Alan Pardew gave Twitter, and critics everywhere, the double bird.
Once the lineup was announced on our favorite social media platform, every keyboard critic – including myself – gave Newcastle a negative percent chance of success in the tie. If you follow me on Twitter, (and you should, @Lavanglish) I lamented about how it would be wonderful to root for a team that actually tried. Too many changes and too many kids in the starting XI rehashed the old narrative of Newcastle not taking the cups seriously. On paper, it wasn’t a question of if Newcastle would lose, but by how many goals. Boy, we were wrong.
To the astonishment and joy of us all, Alan Pardew was right all along. Much like the famous victory at Old Trafford last season, his tactics hit the green part of the bull’s-eye and forced us Twitter warriors to eat a heaping helping of crow. The manager deserves all the credit in the world for how he lined the team up. Paul Dummett at center back and the returning Rolando Aarons and Ryan Taylor all came up aces for the manager. Even his substitutions were flawless.
Newcastle broke out of its slump with an injection of pace.
I was texting with a friend who was at the match, both of us attempting to wrap our heads around how someone who should have been fired months ago got the better of the Premier League champs. My friend asked me the common theme among the goals the Magpies have scored in the recent breakout. I mentioned that the un-zombiefication of Gabby Obertan and Sammy Ameobi have helped Newcastle on the wings by offering something the likes of Yoan Gouffran have not. The inclusion of Aarons in the starting lineup on Wednesday illustrated one thing Newcastle had missed in its early-season slump: rocket-powered pace scaring the daylights out of opposition back lines.
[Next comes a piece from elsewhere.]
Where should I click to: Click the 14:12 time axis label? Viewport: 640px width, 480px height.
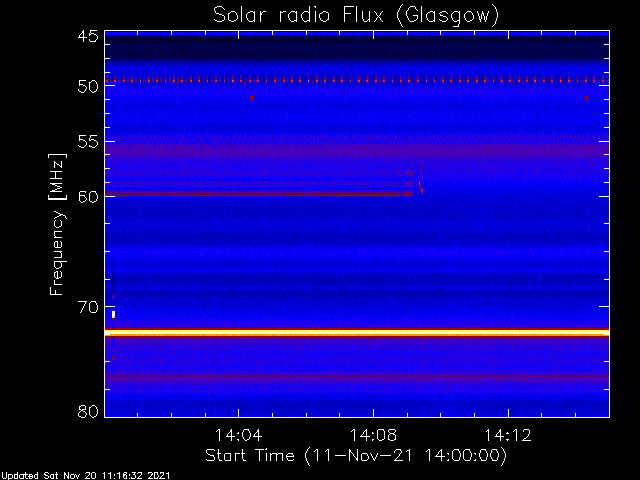tap(508, 435)

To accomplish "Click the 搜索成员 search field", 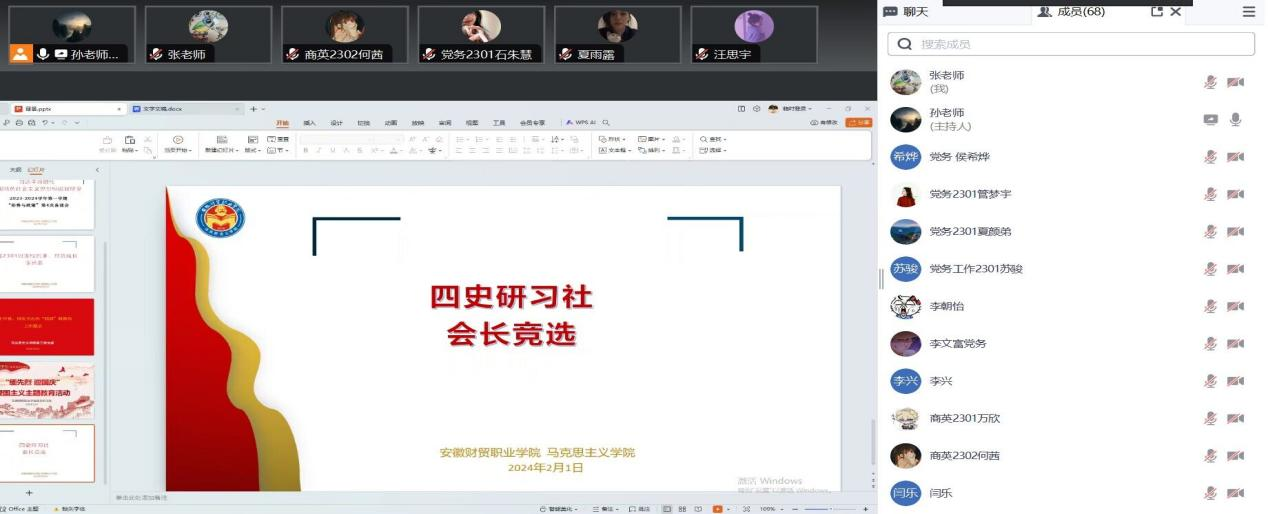I will pyautogui.click(x=1070, y=44).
The one thing Aarons, Obertan, and Ameobi have in common is speed to burn. And in each of the last three victories, one of those players wreaked havoc on opposing fullbacks en route to a goal. Besides the direct effects, defenders have also been forced to back off because of the pace on the wings, opening up space all over the park. This has allowed Moussa Sissoko to have his resurgence in midfield, as he's taken advantage of the extra real estate to make his power runs through the center. Sissoko’s goal was reminscent of City's Yaya Touré, splitting defenders and surging into the box.
Up next for Newcastle is a scuffling Liverpool side. (We'll talk more about that match later today.) If the Toon can put together a repeat performance on Saturday, another win is a distinct possibility. The manager has finally seen rewards from sticking with a formation which looked dead in the water. Does he keep the young burners in the lineup, or go back to trusted lieutenants in familiar spots?
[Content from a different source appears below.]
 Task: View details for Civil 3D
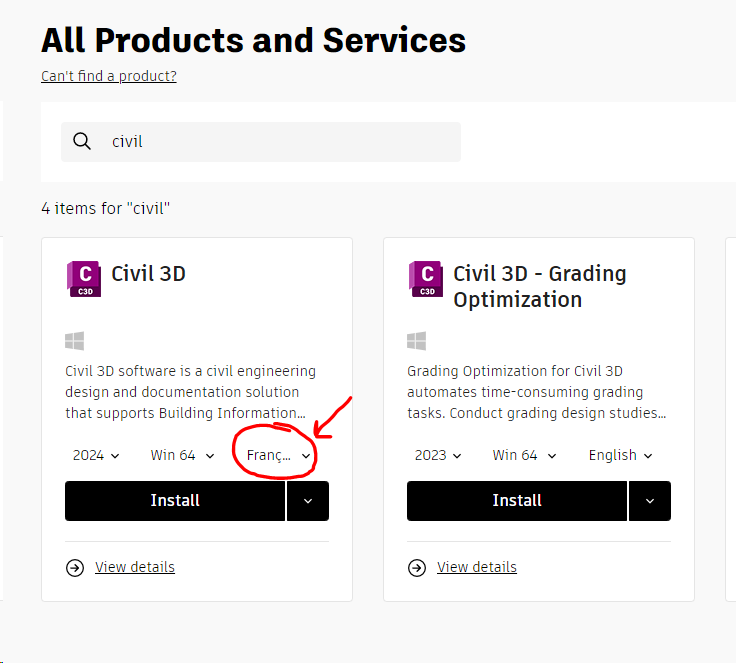point(135,568)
After everything that happened in the first few weeks of the season, it's pretty amazing to think that a) Pardew still has a job, and b) he seems to have motivated the squad again. While the majority of the fanbase still would prefer to see the man removed from his position, a continued run of results could see the hostility dissipate.
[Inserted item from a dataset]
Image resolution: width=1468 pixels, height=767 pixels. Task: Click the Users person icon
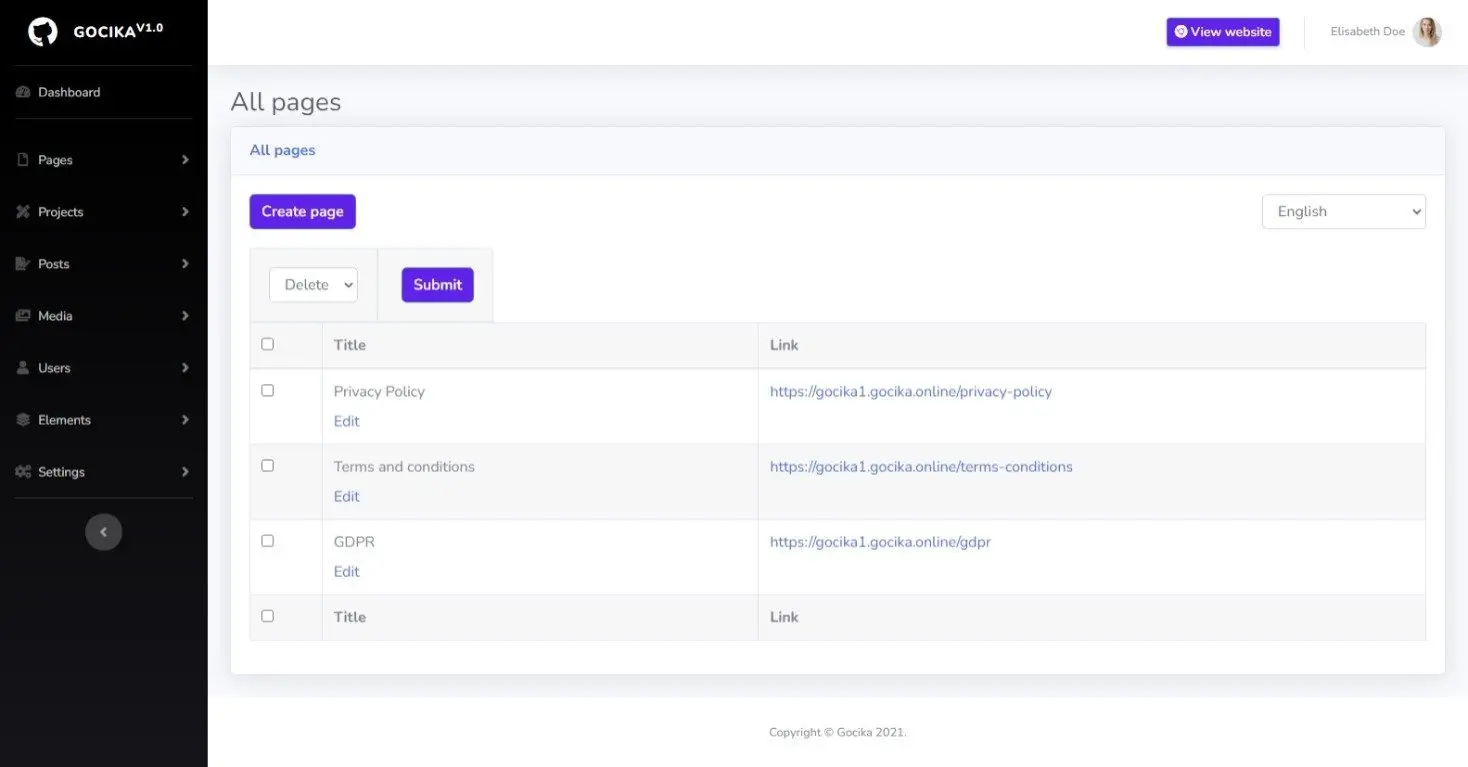tap(23, 368)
What about the curious case of Rémy Cabella? He admitted during the week to L’Equipe that he has struggled to adapt to the pace of the league. The talented Frenchman was bought to replace Hatem Ben Arfa, but instead has just replaced him on the bench. How to work Cabella into the lineup is just one of the decisions Pardew wil struggle with in the coming weeks. As we know, league position is still most important to the Newcastle board. And even though getting out of the bottom three was a nice first step, there is still plenty of work to do the rest of the season.